Painting by Richard Wilson

Lake Avernus and the Island of Capri is a 1760 landscape painting by the Welsh artist Richard Wilson.

==Description==
It depicts a scene on the coast of Italy with Lake Avernus in the foreground and the island of Capri in the distance. Baiae can be seen on the extreme right. For many years it was mistakenly believed to feature a view near Pozzuoli, looking across to the island of Ischia.

The Welsh-born Wilson was a pioneer of British landscape painting. He travelled to Italy in 1750 and remained there for a number of years. This picture was produced on his return to London based on sketches he had produced.

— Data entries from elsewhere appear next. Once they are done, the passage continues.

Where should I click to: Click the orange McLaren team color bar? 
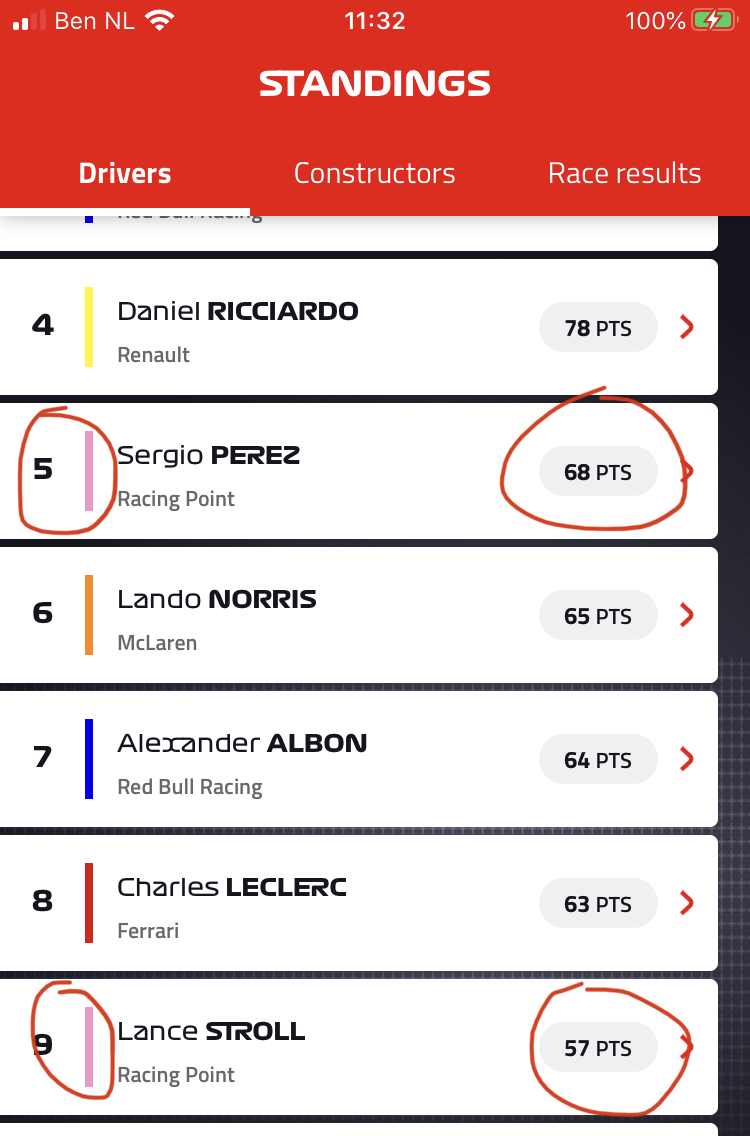[x=89, y=615]
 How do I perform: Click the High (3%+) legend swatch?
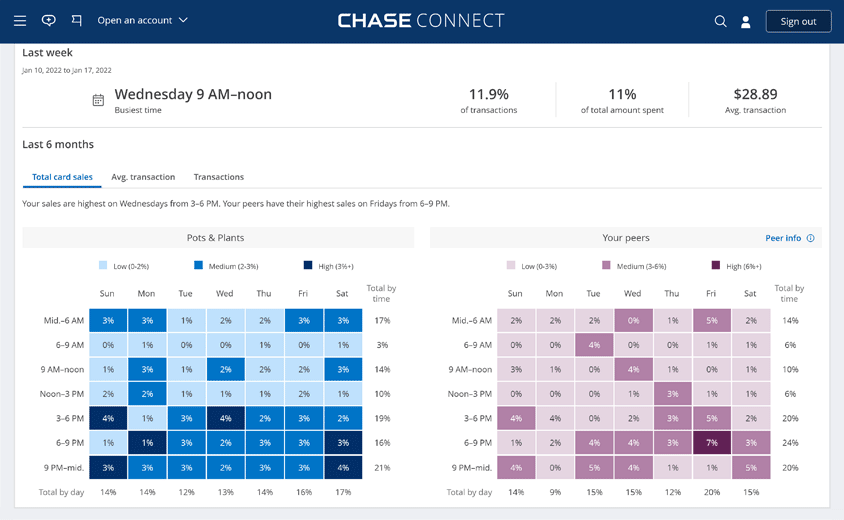(x=308, y=266)
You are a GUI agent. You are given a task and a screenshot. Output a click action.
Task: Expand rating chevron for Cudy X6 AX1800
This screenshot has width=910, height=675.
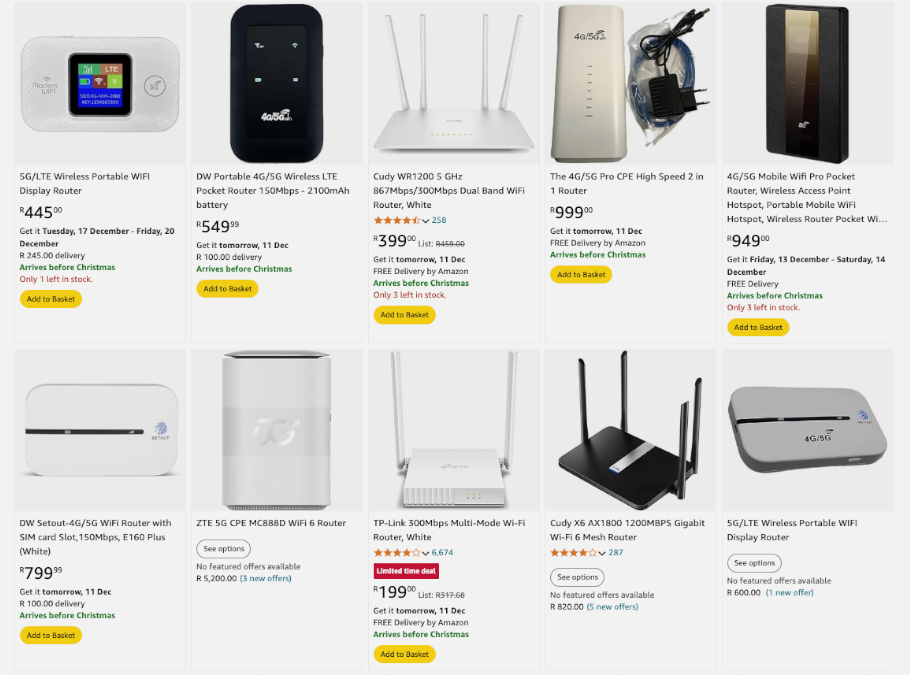[602, 552]
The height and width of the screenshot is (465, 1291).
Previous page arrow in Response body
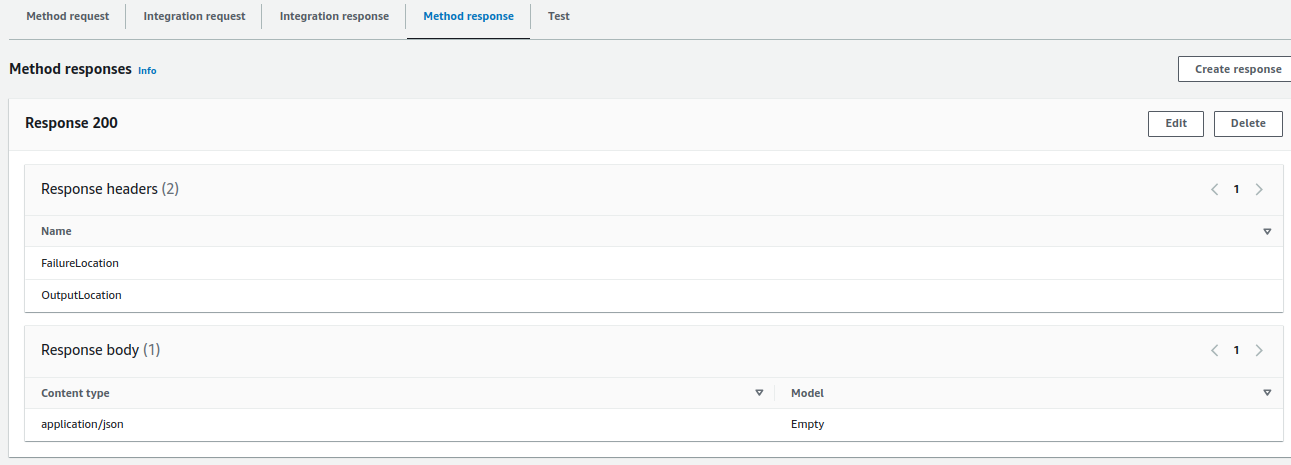[1214, 350]
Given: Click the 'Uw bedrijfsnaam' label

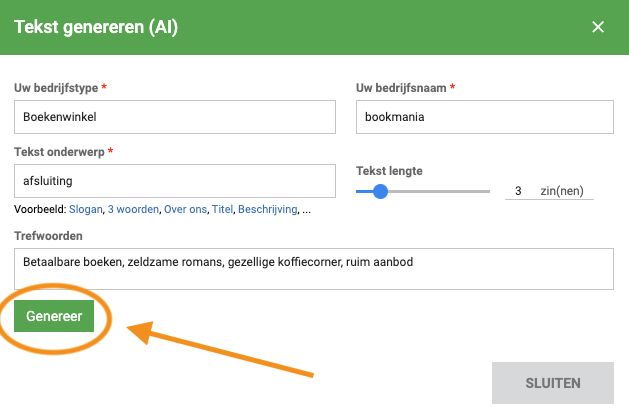Looking at the screenshot, I should [x=400, y=88].
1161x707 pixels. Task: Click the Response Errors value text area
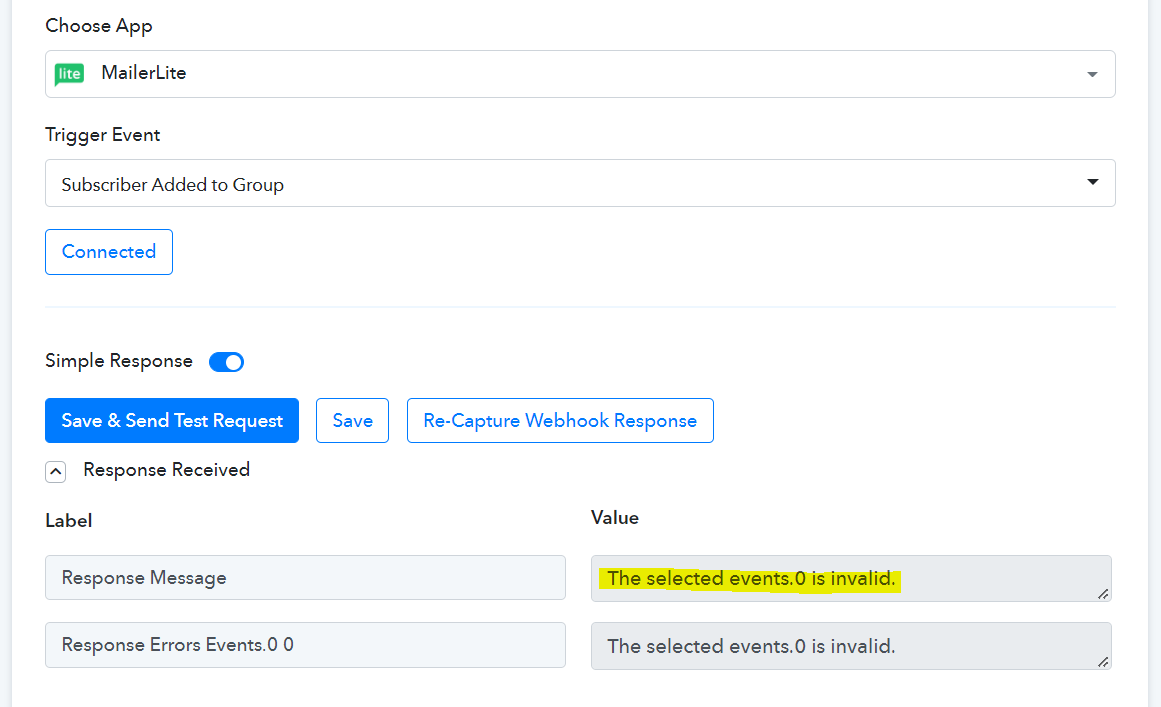click(x=850, y=646)
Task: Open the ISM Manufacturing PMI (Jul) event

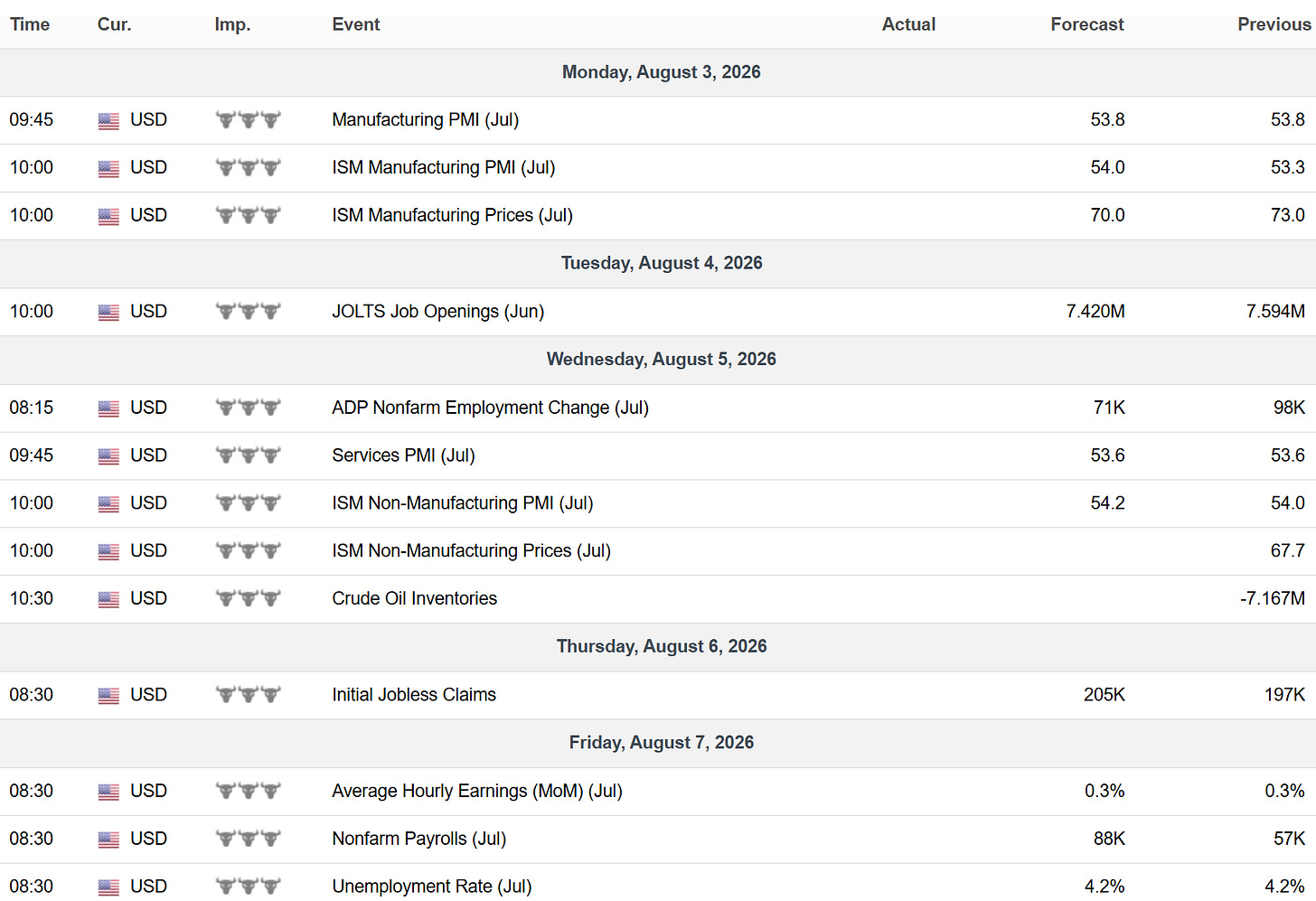Action: point(443,168)
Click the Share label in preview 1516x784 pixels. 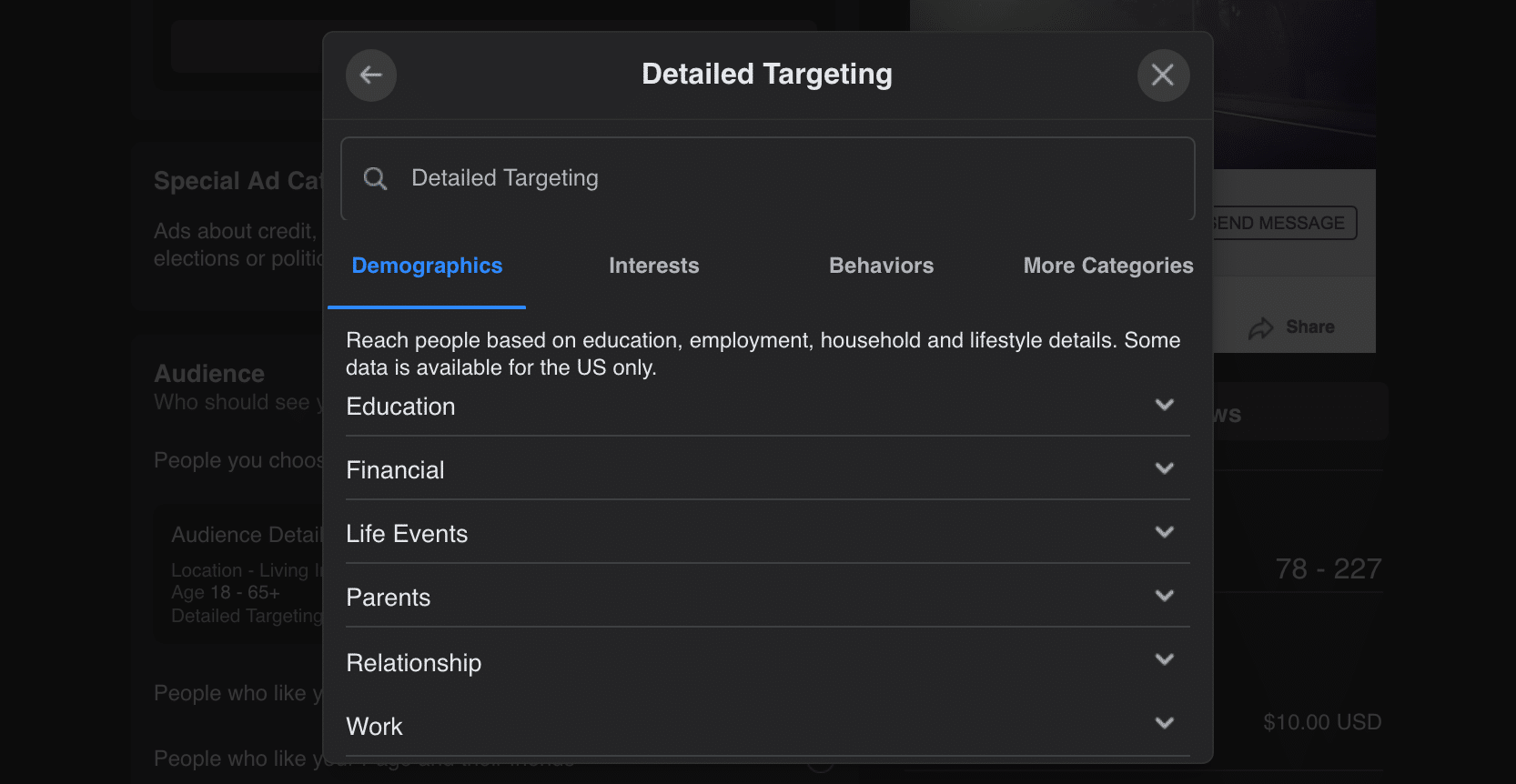pos(1309,327)
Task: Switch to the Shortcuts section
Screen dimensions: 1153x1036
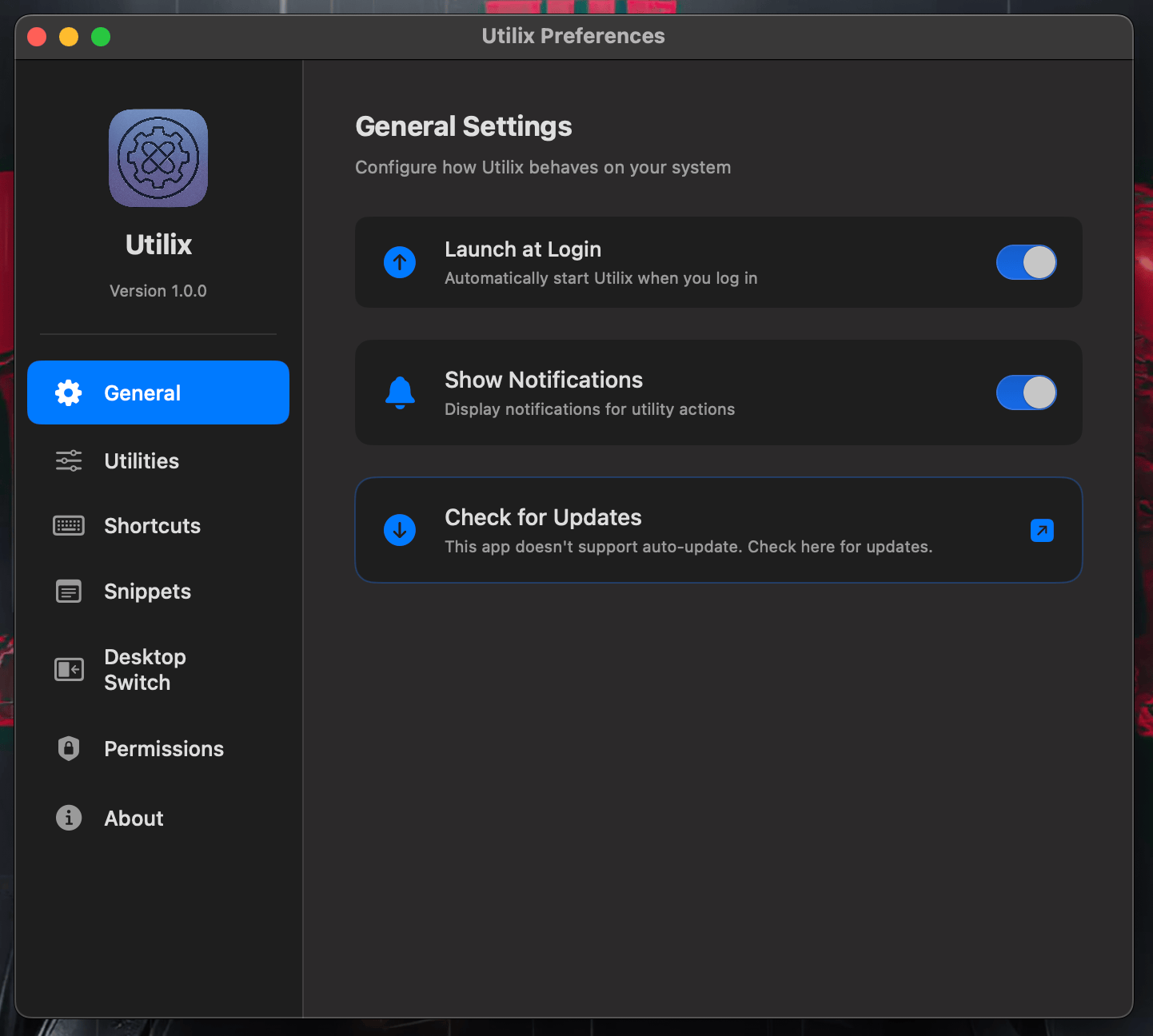Action: coord(152,526)
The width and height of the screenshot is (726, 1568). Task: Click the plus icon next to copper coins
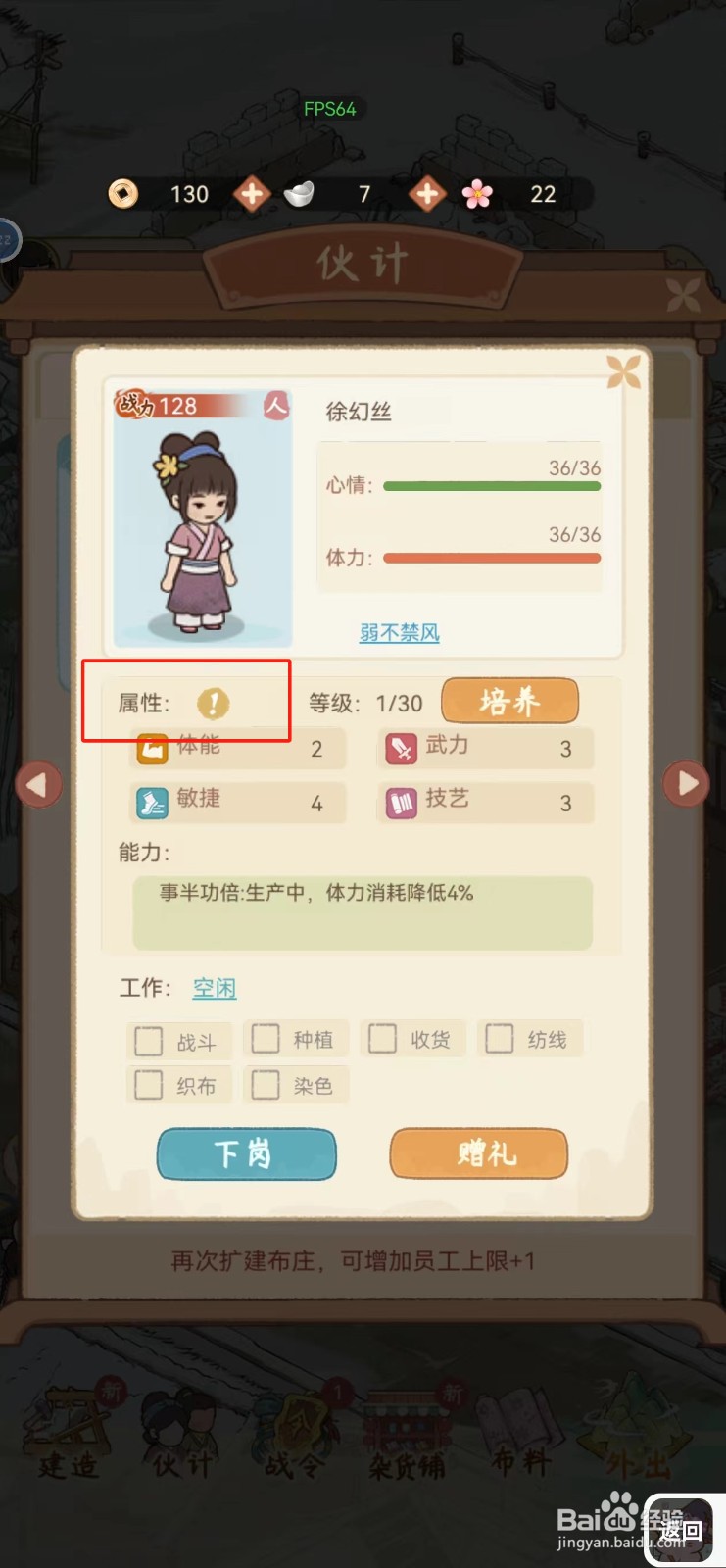tap(252, 194)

It was likely to be the work bough by the banker Henry Hoare for his country estate at Stourhead in Wiltshire in 1760.

==Provenance==
The painting is today in the collection of the Tate Britain, having been presented to the nation by the art collector Robert Vernon in 1847 as part of the Vernon Gift.

==Bibliography==
- Black, Jeremy. Italy and the Grand Tour. Yale University Press, 2003.
- Bryant, Julius. The English Grand Tour: Artists and Admirers of England's Historic Sites. English Heritage, 2005.
- Solkin, David H. Richard Wilson: The Landscape of Reaction. Tate Gallery, 1982.